Noting that H&M made 999 other copies of the dress she wore, she said she hopes "they get snatched up immediately by ladies who think that high fashion is beyond their grasp because it's not."
Court rules for Costner in dispute over sculpture
The South Dakota Supreme Court ruled Thursday that actor Kevin Costner did not breach a contract with an artist when he placed commissioned sculptures of bison and American Indians at a different site than originally was planned.
The Hollywood superstar, who filmed much of his Academy Award-winning movie "Dances with Wolves" in South Dakota, paid Peggy Detmers $300,000 to make 17 bronze sculptures for a resort called the Dunbar he planned to build on the edge of the Black Hills gambling town of Deadwood. The resort never was built and the sculptures instead are at his Tatanka attraction near the proposed resort site.
A later contract said if the resort was not built within 10 years or the sculptures were not "agreeably displayed elsewhere," the sculptures would be sold with Mr. Costner and Ms. Detmers sharing the proceeds.
The artist contended in a lawsuit filed in 2008 that because the Dunbar was not built and the sculptures were not "agreeably displayed elsewhere," the artwork should be sold. A circuit judge ruled in July that Ms. Detmers indicated her approval of the Tatanka location by participating in the site's development and several events related to its opening in 2003.
The Supreme Court unanimously agreed with Circuit Judge Randall L. Macy's finding that Ms. Detmers never received any promise or guarantee that the resort would be built. Ms. Detmers knew the resort's future was questionable, the high court said.
Comedian Izzard to run 27 marathons to honor Mandela
British comedian, actor and endurance runner Eddie Izzard said he will run 27 marathons in honor of Nelson Mandela, who was jailed for 27 years by apartheid governments before being released to help usher in South Africa's democracy.
Mr. Izzard spoke of his plan Thursday on the sidelines of a reception for donors at Mr.

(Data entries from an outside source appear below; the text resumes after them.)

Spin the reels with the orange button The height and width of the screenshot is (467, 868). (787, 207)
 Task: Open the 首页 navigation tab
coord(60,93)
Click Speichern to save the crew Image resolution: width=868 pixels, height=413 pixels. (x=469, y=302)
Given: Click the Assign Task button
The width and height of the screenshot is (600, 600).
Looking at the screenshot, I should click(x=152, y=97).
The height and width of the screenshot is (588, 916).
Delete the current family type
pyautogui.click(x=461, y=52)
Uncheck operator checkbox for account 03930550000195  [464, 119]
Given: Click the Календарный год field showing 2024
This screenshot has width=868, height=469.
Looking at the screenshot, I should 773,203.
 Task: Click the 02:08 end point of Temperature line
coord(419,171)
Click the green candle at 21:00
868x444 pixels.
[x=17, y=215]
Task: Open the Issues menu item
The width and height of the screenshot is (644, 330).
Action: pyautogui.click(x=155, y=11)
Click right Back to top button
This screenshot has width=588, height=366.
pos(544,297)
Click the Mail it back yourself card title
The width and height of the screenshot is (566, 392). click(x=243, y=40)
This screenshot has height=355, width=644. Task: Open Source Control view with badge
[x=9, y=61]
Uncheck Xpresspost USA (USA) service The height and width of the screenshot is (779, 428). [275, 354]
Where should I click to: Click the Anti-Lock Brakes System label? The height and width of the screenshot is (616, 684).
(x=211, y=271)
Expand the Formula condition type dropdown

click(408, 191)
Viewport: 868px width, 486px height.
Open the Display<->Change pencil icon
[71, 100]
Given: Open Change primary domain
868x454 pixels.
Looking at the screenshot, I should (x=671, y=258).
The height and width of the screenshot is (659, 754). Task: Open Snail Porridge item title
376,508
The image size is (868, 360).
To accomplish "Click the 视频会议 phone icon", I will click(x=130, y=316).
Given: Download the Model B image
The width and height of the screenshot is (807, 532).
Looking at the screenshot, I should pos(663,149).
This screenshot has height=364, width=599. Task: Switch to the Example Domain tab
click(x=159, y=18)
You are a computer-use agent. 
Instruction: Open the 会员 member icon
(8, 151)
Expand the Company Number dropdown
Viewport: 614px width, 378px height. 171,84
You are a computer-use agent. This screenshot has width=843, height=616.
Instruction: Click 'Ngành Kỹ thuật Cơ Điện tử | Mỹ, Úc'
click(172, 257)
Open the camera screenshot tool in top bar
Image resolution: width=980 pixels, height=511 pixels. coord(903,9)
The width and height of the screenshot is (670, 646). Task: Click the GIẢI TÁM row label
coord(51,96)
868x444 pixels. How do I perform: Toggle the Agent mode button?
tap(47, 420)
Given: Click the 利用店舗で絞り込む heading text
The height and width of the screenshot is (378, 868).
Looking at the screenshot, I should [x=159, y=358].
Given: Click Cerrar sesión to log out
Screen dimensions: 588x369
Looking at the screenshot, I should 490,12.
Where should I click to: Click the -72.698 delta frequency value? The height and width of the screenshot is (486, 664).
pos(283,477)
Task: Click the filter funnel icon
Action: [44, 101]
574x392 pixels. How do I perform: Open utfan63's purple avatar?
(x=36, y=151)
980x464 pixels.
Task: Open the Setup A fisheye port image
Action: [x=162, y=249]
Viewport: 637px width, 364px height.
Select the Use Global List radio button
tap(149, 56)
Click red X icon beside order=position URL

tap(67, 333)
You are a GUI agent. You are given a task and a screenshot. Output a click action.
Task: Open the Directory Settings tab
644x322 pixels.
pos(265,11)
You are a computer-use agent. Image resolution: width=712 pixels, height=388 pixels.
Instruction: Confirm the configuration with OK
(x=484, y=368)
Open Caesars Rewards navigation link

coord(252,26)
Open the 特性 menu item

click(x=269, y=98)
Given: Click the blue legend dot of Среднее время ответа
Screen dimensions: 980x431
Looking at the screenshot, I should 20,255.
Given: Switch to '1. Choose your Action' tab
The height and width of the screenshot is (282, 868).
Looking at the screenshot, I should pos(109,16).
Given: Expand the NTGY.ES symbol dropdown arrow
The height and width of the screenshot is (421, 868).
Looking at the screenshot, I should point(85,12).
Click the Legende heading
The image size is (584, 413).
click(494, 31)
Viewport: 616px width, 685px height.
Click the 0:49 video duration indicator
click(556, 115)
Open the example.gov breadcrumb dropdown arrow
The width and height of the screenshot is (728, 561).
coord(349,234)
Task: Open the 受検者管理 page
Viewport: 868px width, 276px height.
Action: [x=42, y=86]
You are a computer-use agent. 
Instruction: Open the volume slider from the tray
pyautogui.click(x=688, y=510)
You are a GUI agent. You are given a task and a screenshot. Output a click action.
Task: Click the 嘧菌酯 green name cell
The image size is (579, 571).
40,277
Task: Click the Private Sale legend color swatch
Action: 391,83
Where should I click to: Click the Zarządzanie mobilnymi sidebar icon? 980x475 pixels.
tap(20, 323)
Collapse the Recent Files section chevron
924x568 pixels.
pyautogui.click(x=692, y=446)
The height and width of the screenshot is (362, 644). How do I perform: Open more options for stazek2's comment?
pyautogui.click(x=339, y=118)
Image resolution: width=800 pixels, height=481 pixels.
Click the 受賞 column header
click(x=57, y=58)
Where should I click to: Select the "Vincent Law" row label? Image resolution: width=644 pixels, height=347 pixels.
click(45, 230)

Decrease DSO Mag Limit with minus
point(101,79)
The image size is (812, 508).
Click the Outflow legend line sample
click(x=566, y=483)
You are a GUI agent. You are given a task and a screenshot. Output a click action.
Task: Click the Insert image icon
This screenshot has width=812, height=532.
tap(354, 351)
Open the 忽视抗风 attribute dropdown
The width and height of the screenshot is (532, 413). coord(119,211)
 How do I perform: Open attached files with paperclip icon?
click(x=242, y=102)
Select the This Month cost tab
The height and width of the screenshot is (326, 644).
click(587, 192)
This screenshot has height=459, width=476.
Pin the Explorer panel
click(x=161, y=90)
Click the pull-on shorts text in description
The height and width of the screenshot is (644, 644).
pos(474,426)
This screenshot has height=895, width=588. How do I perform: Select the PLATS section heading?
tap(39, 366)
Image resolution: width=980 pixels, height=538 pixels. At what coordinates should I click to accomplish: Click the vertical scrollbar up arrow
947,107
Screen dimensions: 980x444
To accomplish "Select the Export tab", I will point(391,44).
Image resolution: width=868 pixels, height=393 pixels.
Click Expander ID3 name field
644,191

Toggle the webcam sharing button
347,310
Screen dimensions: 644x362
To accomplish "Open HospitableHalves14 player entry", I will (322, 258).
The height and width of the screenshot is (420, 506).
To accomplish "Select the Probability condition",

Mandela's foundation and archives in Johannesburg.
He said he will run the marathons in 27 consecutive days in South Africa along routes he will map out himself at sites around the country linked to Mr. Mandela's personal history.
Mr. Mandela, 93, became South Africa's first black president after its first all-race elections in 1994. He served one term, and now is retired from public life.
• Compiled from Web and wire reports.